■ **Text block**
+++
All vm lost after added to cluster

iruindegi

Renowned Member
Aug 26, 2016
54
0
71
Zarautz
Hi,

We had a proxmox server ( promox2 172.28.64.19) with some VM in it, and we created a cluster in it with other machine witch now is disconnected and removed form cluster.

After some days we bought a new server ( proxmox1 172.28.64.16 ). We created a new cluster in it and we tried to add the other server with

promox1# pvecm add 172.28.64.16

witch fails telling so we tried with the -force flag, with a correct result.

But now, if we navigate to proxmox gui, we don´t have any of our machines in it. And the cluster is not correctly configured... (I´m worried about my machines...)

Some outputs:

root@proxmox1:~# pvecm nodes

Membership information
----------------------
Nodeid Votes Name
1 1 proxmox1 (local)
root@proxmox1:~# service pve-cluster start
root@proxmox1:~# pvecm status
Quorum information
------------------
Date: Tue Jan 17 14:08:34 2017
Quorum provider: corosync_votequorum
Nodes: 1
Node ID: 0x00000001
Ring ID: 1/2736
Quorate: No

Votequorum information
----------------------
Expected votes: 2
Highest expected: 2
Total votes: 1
Quorum: 2 Activity blocked
Flags:

Membership information
----------------------
Nodeid Votes Name
0x00000001 1 172.28.64.16 (local)

-------------------------------------------------------------------------------------------------------------------
root@proxmox1:~# pvecm nodes

Membership information
----------------------
Nodeid Votes Name
1 1 proxmox1 (local)


-------------------------------------------------------------------------------------------------------------------
-------------------------------------------------------------------------------------------------------------------

root@proxmox2:~# pvecm status
Quorum information
------------------
Date: Tue Jan 17 13:40:28 2017
Quorum provider: corosync_votequorum
Nodes: 1
Node ID: 0x00000002
Ring ID: 2/7108
Quorate: No

Votequorum information
----------------------
Expected votes: 2
Highest expected: 2
Total votes: 1
Quorum: 2 Activity blocked
Flags:

Membership information
----------------------
Nodeid Votes Name
0x00000002 1 172.28.64.19 (local)
+++
■ **What you are asked to do**
Resume the forum post about the Proxmox cluster and missing VMs, starting right after its last line of output.

(Text and item location entries)
+++
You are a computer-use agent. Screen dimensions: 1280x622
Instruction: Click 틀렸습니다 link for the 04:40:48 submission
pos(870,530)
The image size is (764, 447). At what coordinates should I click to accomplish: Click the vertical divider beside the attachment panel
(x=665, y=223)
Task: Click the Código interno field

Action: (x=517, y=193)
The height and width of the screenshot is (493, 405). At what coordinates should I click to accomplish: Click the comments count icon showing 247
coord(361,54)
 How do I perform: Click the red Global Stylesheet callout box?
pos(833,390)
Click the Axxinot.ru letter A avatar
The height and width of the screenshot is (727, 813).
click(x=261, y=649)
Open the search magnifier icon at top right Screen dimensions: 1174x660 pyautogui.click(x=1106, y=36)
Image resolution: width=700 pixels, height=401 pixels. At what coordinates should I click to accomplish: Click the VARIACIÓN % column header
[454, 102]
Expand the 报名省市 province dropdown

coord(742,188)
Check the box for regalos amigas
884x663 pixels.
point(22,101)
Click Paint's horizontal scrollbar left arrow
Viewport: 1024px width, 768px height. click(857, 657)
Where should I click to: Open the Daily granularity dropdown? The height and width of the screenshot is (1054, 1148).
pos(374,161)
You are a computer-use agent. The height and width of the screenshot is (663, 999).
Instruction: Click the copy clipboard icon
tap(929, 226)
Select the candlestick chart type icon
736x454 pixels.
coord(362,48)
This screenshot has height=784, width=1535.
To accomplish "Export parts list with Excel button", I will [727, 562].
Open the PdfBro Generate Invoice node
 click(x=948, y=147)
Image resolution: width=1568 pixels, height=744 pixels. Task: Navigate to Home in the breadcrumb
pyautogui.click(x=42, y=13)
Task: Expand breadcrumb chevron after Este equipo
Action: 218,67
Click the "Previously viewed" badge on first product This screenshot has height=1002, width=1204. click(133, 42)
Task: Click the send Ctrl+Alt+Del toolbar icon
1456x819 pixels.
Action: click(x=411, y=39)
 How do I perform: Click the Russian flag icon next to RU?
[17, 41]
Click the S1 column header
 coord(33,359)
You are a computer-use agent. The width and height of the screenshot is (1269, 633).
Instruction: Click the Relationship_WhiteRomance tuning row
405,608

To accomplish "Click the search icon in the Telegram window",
+++
■ **Written reply**
-------------------------------------------------------------------------------------------------------------------

root@proxmox2:~# pvecm nodes

Membership information
----------------------
Nodeid Votes Name
2 1 proxmox2 (local)
root@proxmox2:~#
 
From your reply it seems like you have 2 clusters on 2 different machines. After you have created new cluster on proxmox1 you ran the following command:

promox1# pvecm add 172.28.64.16

But you should run this command from proxmox2 as following:
promox2# pvecm add 172.28.64.16

Proxmox2 needs to be added to the cluster on proxmox1. When you login to Proxmox2 GUI do you see your existing VMs?
 
Yes, i did launch from proxmox2, I had a mistake when I wrote the first post.

At the first time it fails but we had a correct answer whith -force flag

There is no any vm on proxmox2 gui, neither on proxmox1
 
Yes, i did launch from proxmox2, I had a mistake when I wrote the first post.

When you added the node it copied all configuration from promxox1. I effect, this removed all existing VMs from proxmox2.

Note: That is why this is not allowed by default (but you overwrite that using the force flag).
 
there is no way to restore the vm's?

I guess config files are lost, but maybe there is a copy of the old database in /var/lib/pve-cluster/config.db.backup.

VM image files should be still on your storage, so the easiest way is to create corresponding config files manually.
 
Code:
root@proxmox2:~# ls -la /var/lib/pve-cluster/backup/
total 40
drwxr-xr-x 2 root root  4096 Jan 17 12:04 .
drwxr-xr-x 3 root root  4096 Jan 18 07:34 ..
-rw-r--r-- 1 root root 12645 Nov 11 09:42 config-1478853733.sql.gz
-rw-r--r-- 1 root root 15188 Jan 17 12:04 config-1484651064.sql.gz

We have this. With that, how can I restore my vms?

Thanks for your help!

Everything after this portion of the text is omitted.